§ **GIVEN PROBLEM**
Return the lines from the one containing "You are a computer-use" through the end, inclusive, exactly as they stand.

§ **DATA FOR THE TASK**
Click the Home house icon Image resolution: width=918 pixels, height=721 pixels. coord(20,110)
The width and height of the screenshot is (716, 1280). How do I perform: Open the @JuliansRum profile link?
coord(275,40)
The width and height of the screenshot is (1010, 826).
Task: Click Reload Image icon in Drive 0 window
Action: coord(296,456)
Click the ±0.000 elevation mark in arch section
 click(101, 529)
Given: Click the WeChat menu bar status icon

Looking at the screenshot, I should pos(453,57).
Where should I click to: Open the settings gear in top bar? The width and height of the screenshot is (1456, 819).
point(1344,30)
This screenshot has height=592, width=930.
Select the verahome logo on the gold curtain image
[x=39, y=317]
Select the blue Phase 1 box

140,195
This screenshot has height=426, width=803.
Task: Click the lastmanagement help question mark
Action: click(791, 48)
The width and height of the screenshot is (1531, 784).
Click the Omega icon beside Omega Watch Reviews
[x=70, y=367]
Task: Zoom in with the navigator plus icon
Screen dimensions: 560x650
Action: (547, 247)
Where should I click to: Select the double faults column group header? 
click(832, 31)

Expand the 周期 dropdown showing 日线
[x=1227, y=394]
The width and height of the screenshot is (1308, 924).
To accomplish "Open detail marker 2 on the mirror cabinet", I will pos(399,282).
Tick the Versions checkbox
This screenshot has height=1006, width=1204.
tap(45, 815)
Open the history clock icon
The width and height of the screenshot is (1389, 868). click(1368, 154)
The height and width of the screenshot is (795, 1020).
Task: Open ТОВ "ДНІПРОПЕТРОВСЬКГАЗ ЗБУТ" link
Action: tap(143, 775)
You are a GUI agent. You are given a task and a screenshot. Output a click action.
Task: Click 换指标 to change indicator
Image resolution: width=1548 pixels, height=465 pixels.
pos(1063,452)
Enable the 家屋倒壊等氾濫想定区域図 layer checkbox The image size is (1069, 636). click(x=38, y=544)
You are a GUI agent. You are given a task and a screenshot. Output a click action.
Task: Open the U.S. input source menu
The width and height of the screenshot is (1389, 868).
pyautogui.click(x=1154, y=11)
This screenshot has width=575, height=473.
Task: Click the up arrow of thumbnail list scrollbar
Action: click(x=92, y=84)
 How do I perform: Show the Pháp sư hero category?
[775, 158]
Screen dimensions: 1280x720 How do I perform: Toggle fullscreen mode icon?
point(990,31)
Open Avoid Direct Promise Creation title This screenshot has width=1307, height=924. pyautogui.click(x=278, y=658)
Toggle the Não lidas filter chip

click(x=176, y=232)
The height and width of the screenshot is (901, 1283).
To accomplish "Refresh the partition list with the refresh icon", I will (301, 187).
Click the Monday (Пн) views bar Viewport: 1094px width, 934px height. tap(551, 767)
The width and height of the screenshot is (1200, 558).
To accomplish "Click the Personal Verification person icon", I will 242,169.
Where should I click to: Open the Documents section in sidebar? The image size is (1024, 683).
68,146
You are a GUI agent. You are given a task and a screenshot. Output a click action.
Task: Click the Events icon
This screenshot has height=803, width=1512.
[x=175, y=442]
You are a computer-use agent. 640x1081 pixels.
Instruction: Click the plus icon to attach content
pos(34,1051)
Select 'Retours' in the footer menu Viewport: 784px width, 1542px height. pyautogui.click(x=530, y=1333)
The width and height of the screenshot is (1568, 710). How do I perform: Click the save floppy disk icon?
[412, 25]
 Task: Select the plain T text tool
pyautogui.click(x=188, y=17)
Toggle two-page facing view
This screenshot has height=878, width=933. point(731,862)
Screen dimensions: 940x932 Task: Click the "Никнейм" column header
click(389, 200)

§ **EXERCISE RESULT**
You are a computer-use agent. 640x1081 pixels.
Instruction: Click the plus icon to attach content
pos(34,1051)
Select 'Retours' in the footer menu Viewport: 784px width, 1542px height. pyautogui.click(x=530, y=1333)
The width and height of the screenshot is (1568, 710). How do I perform: Click the save floppy disk icon?
[412, 25]
 Task: Select the plain T text tool
pyautogui.click(x=188, y=17)
Toggle two-page facing view
This screenshot has height=878, width=933. point(731,862)
Screen dimensions: 940x932 Task: Click the "Никнейм" column header
click(389, 200)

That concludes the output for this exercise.